Some of you people, plus the magic marker I ate earlier, make me sick.
My office is across the hall from my bedroom but I won’t let that stop me from blaming this snowstorm for making me late tomorrow
I just gave my cat a bath.
Your move Satan.
I need a way to roll up a car window between me and a person talking to me when I’m not in a car
Tell a woman she has cute kids and she’s all proud.
Whisper it to her and she calls the cops.
Whenever someone talks to me, I freak out because I forget people can see me.
At this point my intestine is just a water slide for tacos.
*Takes ex girlfriend’s poem on Antiques Road Show*
Sir these are worthless
*Winks at camera*
Told you Karen!
In 2009, Stephen Hawking hosted an open party for everyone, but only publicized it after it was over; so only time-travelers would know to attend.
As he expected, no one came.
If you fear that a giraffe has killed your wife and stolen her identity, these are the signs to look out for:
Saint Waddle is the patron saint of pancakes and ducks.

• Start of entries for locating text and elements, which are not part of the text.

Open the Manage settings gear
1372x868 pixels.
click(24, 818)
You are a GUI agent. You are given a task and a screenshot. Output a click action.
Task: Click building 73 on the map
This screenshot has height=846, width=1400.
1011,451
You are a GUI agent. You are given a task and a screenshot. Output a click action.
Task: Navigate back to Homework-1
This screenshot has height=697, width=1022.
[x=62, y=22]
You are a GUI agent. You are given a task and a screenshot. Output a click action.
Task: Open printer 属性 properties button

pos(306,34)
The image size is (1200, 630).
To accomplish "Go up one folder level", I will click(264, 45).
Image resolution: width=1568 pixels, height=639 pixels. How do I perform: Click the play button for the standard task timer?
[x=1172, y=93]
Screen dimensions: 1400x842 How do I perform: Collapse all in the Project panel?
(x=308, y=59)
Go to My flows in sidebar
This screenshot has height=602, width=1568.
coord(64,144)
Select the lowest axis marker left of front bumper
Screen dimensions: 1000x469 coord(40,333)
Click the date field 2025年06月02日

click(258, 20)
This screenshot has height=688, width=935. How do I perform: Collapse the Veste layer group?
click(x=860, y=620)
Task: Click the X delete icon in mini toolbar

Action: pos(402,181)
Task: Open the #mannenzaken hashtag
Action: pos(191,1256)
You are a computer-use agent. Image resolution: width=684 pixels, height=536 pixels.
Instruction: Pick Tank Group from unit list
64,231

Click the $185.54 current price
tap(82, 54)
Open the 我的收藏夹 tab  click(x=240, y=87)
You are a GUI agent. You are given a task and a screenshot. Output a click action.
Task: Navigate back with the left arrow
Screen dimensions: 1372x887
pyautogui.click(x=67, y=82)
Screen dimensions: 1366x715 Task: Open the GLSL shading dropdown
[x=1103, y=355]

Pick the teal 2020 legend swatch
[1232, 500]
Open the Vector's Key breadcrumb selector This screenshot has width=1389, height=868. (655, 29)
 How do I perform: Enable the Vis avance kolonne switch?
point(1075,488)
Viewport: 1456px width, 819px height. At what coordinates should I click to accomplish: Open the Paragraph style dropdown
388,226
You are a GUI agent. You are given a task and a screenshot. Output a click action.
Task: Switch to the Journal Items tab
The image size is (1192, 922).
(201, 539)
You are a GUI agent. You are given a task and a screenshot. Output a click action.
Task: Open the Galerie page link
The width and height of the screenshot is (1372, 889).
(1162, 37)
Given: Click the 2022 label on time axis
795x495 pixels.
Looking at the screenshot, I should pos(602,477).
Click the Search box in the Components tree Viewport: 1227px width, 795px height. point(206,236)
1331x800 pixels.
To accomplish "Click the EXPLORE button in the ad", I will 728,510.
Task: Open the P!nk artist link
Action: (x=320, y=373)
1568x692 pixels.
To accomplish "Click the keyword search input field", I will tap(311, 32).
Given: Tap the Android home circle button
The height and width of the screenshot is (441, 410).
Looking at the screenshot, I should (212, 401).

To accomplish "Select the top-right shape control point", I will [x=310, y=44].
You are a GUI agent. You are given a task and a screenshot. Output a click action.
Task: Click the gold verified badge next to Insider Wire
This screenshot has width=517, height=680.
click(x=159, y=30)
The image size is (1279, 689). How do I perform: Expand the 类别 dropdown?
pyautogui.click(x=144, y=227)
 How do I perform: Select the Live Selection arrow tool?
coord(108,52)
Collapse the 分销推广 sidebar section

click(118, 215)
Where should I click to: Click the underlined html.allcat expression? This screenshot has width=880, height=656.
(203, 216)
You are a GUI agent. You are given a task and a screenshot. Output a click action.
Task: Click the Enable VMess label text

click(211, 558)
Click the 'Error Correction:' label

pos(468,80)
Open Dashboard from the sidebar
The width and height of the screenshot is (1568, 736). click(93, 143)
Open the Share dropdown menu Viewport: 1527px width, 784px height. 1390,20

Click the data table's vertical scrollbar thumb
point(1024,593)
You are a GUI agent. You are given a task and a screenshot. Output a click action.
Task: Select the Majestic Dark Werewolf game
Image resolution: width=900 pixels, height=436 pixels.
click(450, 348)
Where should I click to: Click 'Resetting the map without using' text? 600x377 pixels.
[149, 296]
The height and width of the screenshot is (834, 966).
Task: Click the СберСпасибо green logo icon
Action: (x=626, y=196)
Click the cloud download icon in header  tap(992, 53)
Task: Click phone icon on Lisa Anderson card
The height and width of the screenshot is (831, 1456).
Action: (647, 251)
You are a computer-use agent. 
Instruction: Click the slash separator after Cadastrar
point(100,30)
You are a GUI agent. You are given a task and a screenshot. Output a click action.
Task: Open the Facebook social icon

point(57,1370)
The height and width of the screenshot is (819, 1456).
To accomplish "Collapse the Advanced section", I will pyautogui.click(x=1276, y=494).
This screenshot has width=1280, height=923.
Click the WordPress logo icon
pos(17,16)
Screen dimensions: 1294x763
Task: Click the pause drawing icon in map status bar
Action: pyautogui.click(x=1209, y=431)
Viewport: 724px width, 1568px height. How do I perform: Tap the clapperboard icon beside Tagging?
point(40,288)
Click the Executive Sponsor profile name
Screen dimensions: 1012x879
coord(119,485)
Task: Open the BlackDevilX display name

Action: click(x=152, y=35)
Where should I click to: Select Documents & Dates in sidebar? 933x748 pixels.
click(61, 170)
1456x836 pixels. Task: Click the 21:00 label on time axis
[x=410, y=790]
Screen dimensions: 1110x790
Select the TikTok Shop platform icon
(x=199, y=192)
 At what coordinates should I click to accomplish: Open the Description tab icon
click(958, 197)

She loved to flip the bird.
Did I eat too many donuts today? My stomach says yes, but my heart says no.
“Hi I’m here to interview for the branch manager position.”
“We’re only hiring tree trimmers.”
“That’s exactly what I just said.”
Bruce Willis: There are four elements, right?
Producer: Go on…
Bruce: What if there was a FIFTH element
Producer: Love it
Bruce: Ok, you know there are five senses…
[Half an hour later]
Producer: Please, I have a family
Bruce: So what if there were TWELVE monkeys?
Twenty bucks to anyone who shows up at my funeral, leans into the casket and says “You okay buddy? Do you want to go get some ice cream?”
I’ve been battered by seafood puns
oh my cod
Whenever I get mad at my husband, I go unravel all of his extension cords.
*catches up to jogger while wearing the same outfit*
good luck shaking the police off loser
*sprints ahead while sirens can be heard*
starting my period on election day because i’m a true patriot who bleeds for this country
me: i guess you could say i’m “livin the dream” lol
teacher: sure but why the one where you show up to school naked
The way I’m terrified to one day raise a teenager you’d think they have rabies
Zombies and I have a lot in common; we both walk around aimlessly looking for something to eat.
Sometimes I buy enormous pants and take a picture of myself holding them up just to feel like I lost a ton of weight.
brent use the shallow end
why
you’re not a strong swimmer
I am so *jumps*
[doesnt surface because I have $1.75 worth of change in my pocket]
I’ve started using Shrek as a unit of time, where 1 shrek = 1hr 35min (the length of the movie)
Examples:
“See you in a shrek!” (1hr 35min)
“Dinner will be ready in half a shrek.” (47.5min)
“My birthday is only 469.9 shreks away!” (1 month)
Planning sweet revenge on my wife: Once she’s napping, I’m gonna burn the shit out of some popcorn
Always be kind. You never know who might own a hot tub.